Action item :: The full text of the records below, minus any pictures, should be given back word for word.

Dataset entries:

--

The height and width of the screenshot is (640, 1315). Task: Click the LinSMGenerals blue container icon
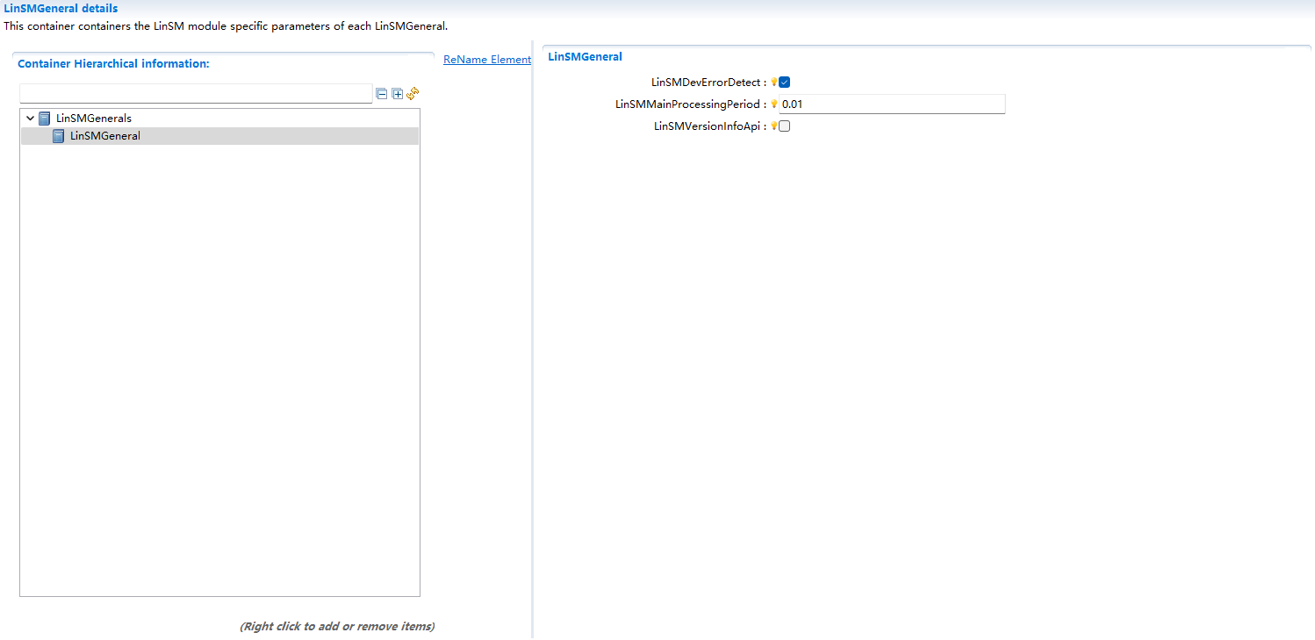[x=45, y=119]
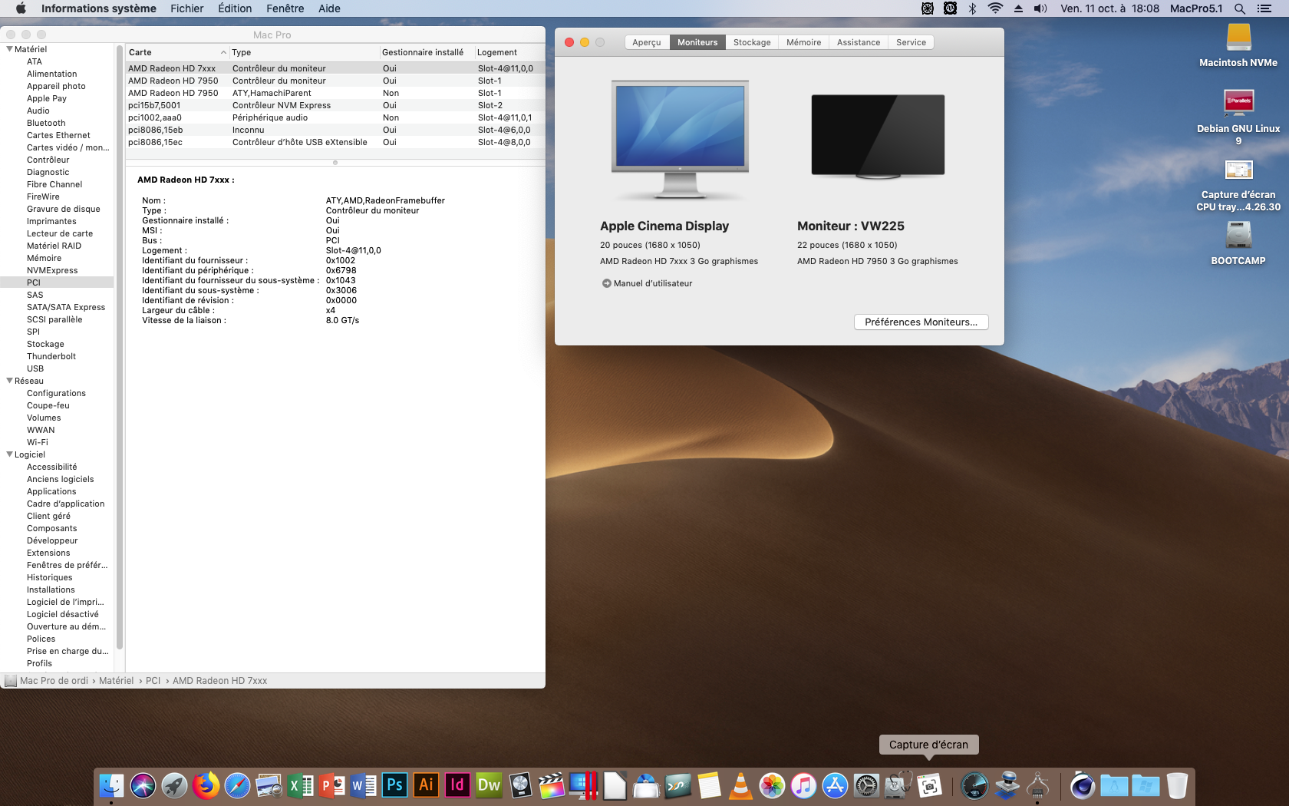Image resolution: width=1289 pixels, height=806 pixels.
Task: Open Manuel d'utilisateur link
Action: coord(651,283)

--

Reply ::
The height and width of the screenshot is (640, 1315). Task: Click the LinSMGenerals blue container icon
[x=45, y=119]
Image resolution: width=1289 pixels, height=806 pixels.
Task: Open Manuel d'utilisateur link
Action: coord(651,283)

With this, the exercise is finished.